◆ Data under study:
------------------------------------------------------------

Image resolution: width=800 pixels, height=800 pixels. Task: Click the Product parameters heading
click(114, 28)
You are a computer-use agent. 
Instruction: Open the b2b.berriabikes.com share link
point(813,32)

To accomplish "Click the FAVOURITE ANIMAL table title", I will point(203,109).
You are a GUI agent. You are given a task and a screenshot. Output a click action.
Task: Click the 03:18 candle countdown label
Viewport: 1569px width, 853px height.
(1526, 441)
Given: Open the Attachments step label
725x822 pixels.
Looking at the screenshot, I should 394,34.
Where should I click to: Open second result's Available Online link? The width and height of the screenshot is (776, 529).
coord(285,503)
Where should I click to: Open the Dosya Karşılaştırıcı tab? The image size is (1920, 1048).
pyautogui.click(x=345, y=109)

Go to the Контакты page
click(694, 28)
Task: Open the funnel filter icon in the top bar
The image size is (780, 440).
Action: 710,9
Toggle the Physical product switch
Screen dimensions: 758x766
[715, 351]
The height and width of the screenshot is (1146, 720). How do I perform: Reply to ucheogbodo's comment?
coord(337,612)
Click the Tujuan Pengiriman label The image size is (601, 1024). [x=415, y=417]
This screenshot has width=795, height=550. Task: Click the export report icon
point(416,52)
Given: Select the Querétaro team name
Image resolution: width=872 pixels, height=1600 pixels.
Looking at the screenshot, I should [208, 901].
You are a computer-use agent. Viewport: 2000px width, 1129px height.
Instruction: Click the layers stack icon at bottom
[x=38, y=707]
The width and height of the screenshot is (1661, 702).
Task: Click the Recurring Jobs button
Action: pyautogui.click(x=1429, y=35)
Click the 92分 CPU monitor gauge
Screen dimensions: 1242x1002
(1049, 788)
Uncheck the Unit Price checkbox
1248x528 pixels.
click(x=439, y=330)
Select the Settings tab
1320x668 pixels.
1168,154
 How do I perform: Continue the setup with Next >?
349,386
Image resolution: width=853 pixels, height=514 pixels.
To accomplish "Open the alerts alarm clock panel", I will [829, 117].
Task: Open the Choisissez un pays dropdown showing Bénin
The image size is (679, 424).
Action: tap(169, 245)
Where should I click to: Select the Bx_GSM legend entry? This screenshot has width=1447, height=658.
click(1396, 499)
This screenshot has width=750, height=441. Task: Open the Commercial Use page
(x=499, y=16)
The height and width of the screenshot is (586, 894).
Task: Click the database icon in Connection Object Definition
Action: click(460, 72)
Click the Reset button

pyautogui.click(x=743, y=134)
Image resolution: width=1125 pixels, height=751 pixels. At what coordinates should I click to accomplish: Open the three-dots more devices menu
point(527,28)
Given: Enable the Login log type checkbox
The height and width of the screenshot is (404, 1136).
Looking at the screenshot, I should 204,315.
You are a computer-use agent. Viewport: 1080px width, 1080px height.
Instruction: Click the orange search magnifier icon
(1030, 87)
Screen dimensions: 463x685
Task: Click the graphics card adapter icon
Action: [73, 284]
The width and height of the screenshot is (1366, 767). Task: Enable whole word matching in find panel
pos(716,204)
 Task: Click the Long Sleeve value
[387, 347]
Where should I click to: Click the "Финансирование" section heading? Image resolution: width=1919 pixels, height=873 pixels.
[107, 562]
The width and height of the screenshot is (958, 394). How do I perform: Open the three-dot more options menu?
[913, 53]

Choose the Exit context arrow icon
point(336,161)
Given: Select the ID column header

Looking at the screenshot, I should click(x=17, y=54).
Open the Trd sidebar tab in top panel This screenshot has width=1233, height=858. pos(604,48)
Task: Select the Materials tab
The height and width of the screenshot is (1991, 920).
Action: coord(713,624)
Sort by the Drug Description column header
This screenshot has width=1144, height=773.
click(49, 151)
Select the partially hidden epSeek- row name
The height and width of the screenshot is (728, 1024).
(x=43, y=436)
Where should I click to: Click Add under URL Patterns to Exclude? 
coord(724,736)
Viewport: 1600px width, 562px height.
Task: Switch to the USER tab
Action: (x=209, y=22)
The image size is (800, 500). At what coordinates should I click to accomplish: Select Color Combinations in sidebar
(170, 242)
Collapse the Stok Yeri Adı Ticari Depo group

------------------------------------------------------------

◆ What you will do: Reproduce exactly the lines from the beginning of the entries above up to and including the line that contains "Task: Click the 03:18 candle countdown label".

◆ Answer to the problem:
Image resolution: width=800 pixels, height=800 pixels. Task: Click the Product parameters heading
click(114, 28)
You are a computer-use agent. 
Instruction: Open the b2b.berriabikes.com share link
point(813,32)

To accomplish "Click the FAVOURITE ANIMAL table title", I will point(203,109).
You are a GUI agent. You are given a task and a screenshot. Output a click action.
Task: Click the 03:18 candle countdown label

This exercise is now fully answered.